Motor strength before surgery was difficult to assess because of concomitant spasticity. Weakness after surgery did not worsen the gait because of the specificity of the triceps surae action during walking. In normal gait, the triceps surae contract eccentrically during the second wheel of the swing phase, to act as a breaking mechanism. In our patients, gait was so slow initially and after surgery, that this breaking was not necessary.9
All spastic patients in our study had a greater Mmax:Hmax ratio for the spastic limb, confirming the value of this measurement in spasticity testing before and after treatment.5 This is in agreement with several studies and suggests that Hmax:Mmax is a good indicator of spasticity, and especially of the excitability of monosynaptic myotatic reflexes.10 Changes in electrophysiological indices were seen to parallel the clinical improvement.

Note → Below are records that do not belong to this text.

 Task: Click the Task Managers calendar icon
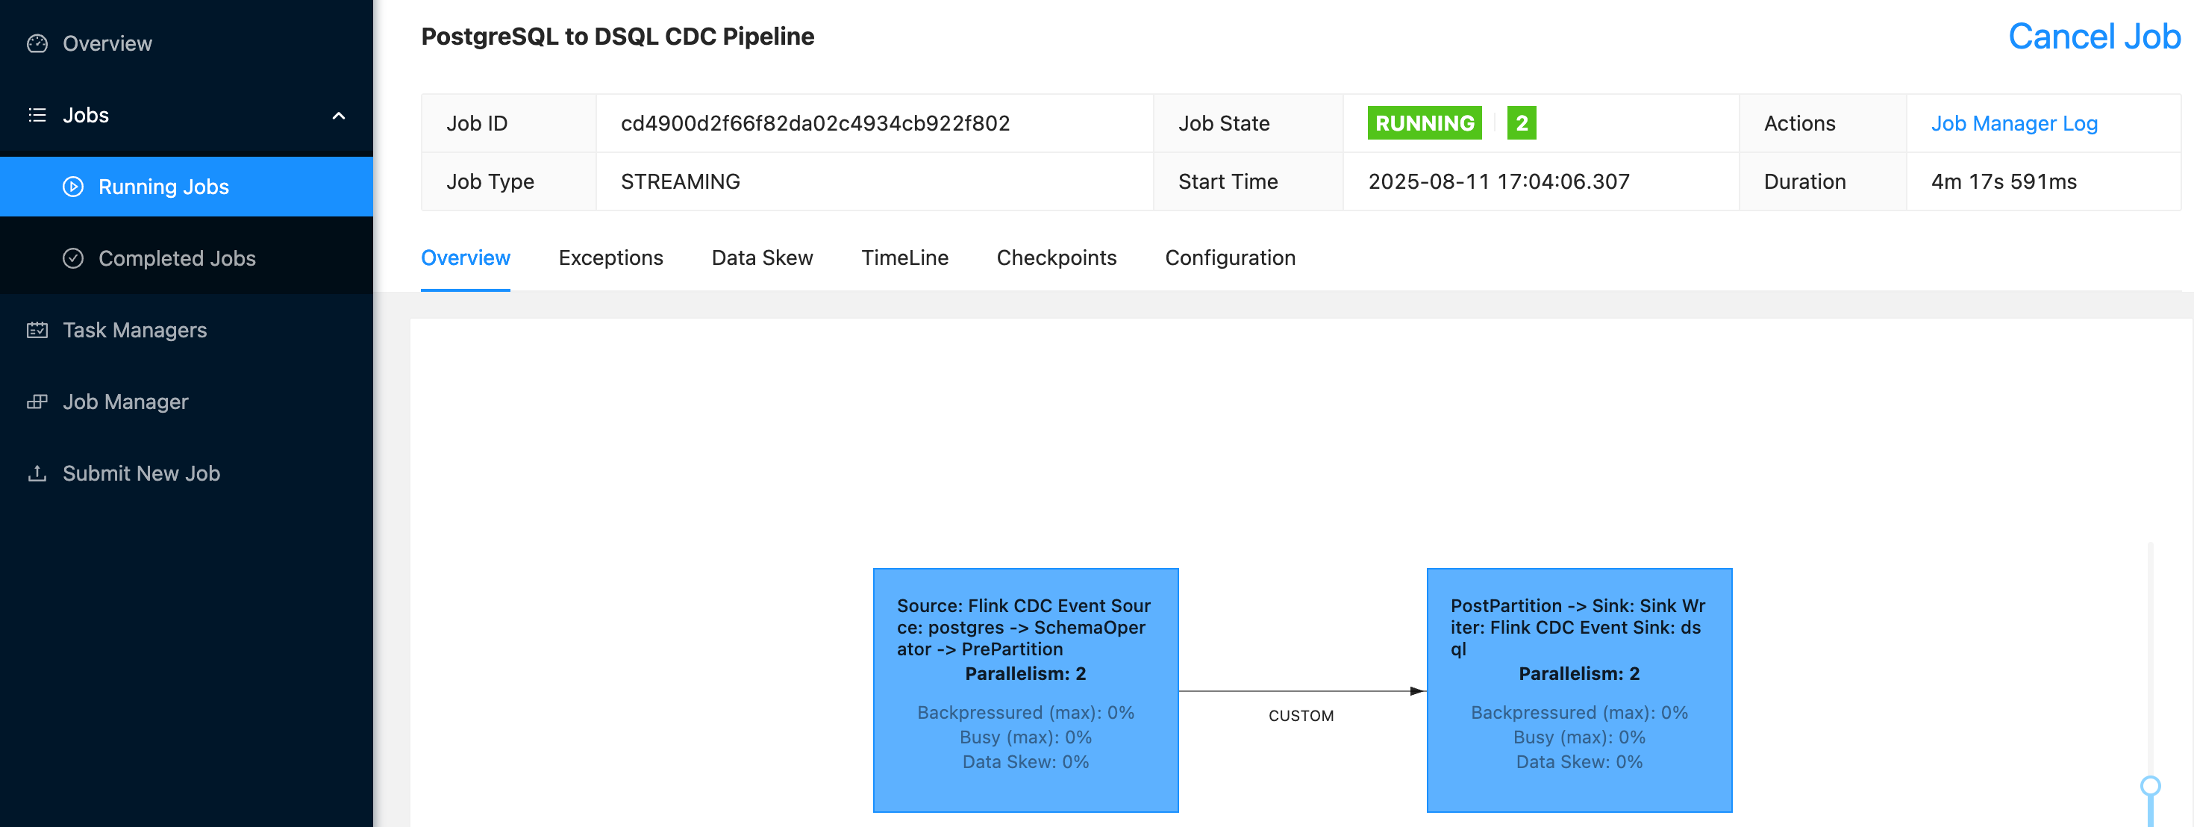[x=37, y=330]
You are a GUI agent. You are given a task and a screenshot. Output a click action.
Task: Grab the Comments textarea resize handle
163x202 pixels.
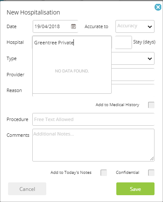click(152, 159)
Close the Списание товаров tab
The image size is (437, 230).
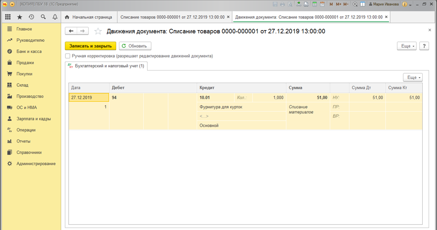coord(228,17)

The Hmax and Mmax decreased significantly after surgery, suggesting that neurotomy did not act exclusively by decreasing strength, but also by interruption of the monosynaptic reflex pathway. Neurotomy partly interrupts both afferent (Iα fibres) and efferent (axons of motor neurons) fibres of the myotatic reflex, and thus lowers the spastic component rather than motor strength. This was confirmed by the decrease of Hmax:Mmax in the soleus and lateral gastrocnemius. The lack of variation of Hmax:Mmax on the medial gastrocnemius, despite the clinical improvement and the decrease of Mmax and Hmax, suggested that this muscle head is less involved in spasticity, but essentially contributes to strength. In this study, the follow up was brief and must be re-evaluated to confirm the improvement. It suggests that in varus equinus spastic foot electrophysiological markers of spasticity such as H reflex and M response, and Hmax:Mmax, were improved after selective tibial neurotomy. The clinical benefit was correlated with electrophysiological measurements of spasticity. Further studies, based on electrophysiological monitoring, should test the hypothesis of a more selective section which avoids a loss of muscle strength.